I almost complained about having non-monospaced fonts as a default on the linked page for 'coding', until I started reading this page where they explain the reasons. Still, mono-spaced is much easier for an IDE to interpret and my brain thinks me like it more.
I even did an HN search, but I didn't think to look for "fonts" instead of "font".
Strangely, it seems the HN search will exact match on the initial search and then prefix match after that. Compare URLs:
Initial search
https://hn.algolia.com/?q=input%20font#!/story/forever/0/input%20font
Add an 's' then remove it
https://hn.algolia.com/?q=input%20font#!/story/forever/prefix/0/input%20font
Same search term shows in the box, but the results are different.
We're working on a more sophisticated dupe detector that will do this kind of matching automatically, so hopefully the days of tracking all this down manually (for both our sakes!) are numbered.
Proportionally spaced fonts are nice on the eyes. I've been using Input for the last few days and it makes code much more pleasurable to read... Mostly.

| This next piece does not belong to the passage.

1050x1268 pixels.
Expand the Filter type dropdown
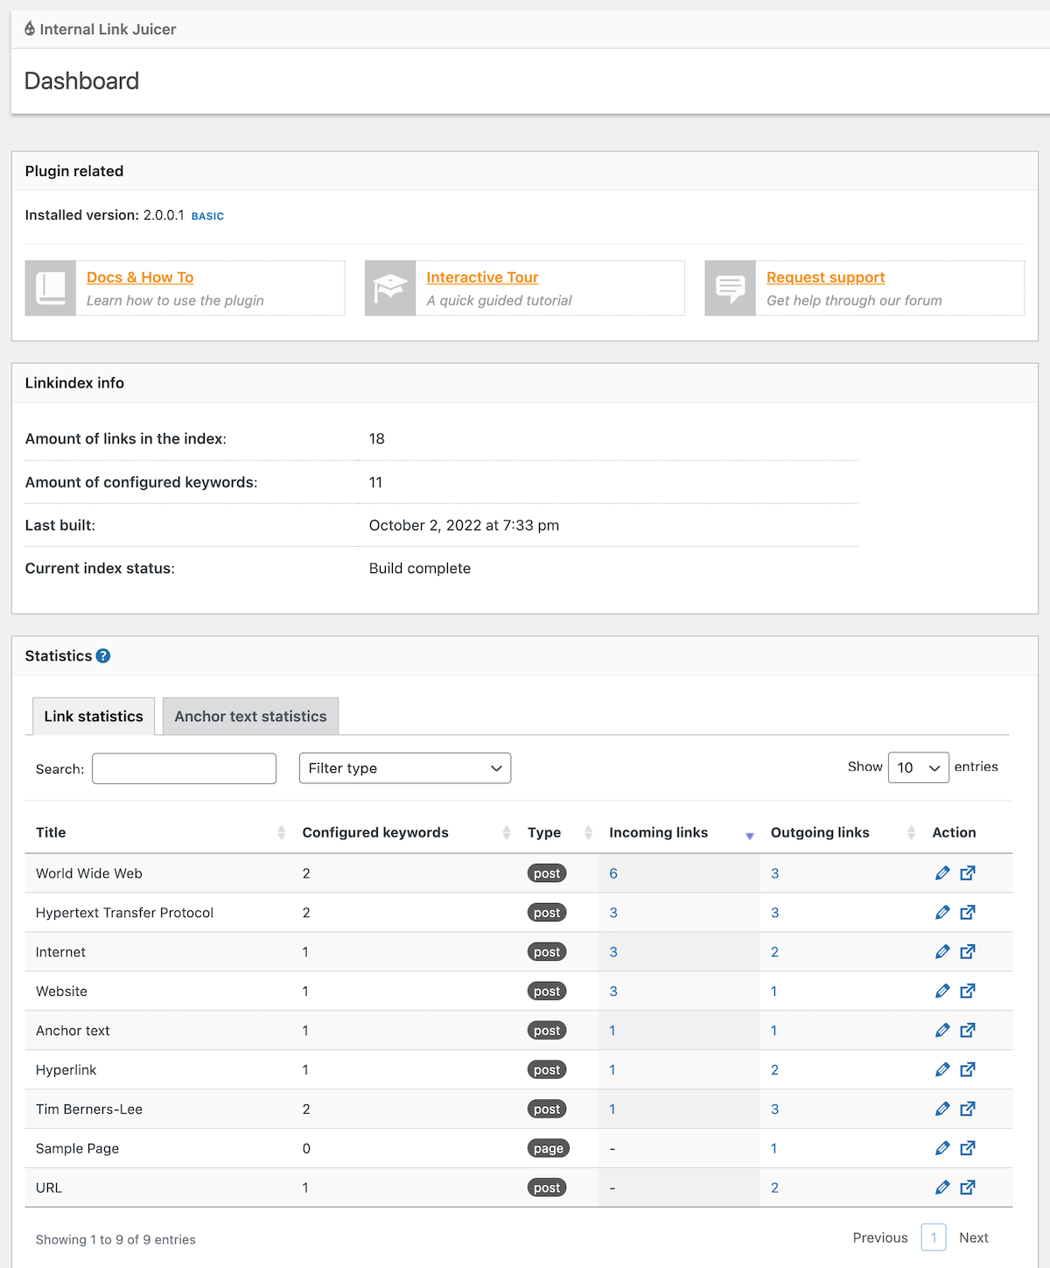[404, 768]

But I found that I rely on intra line alignment often and proportional fonts cannot deliver that. The end result is so ugly as to completely overwhelm the advantages.
Elastic Tabstops[1] are the solution, but support is too patchy, and getting a team to agree on tabs vs spaces for line indents is hard enough, without then getting them to all follow elastic tab practices for laying out aligned content.
Yeah it looked ok to me. Looks like it was designed for python. On my clojure files the parens/brackets get lost. Granted editors mostly make parens easy but i still have to be able to scan for them.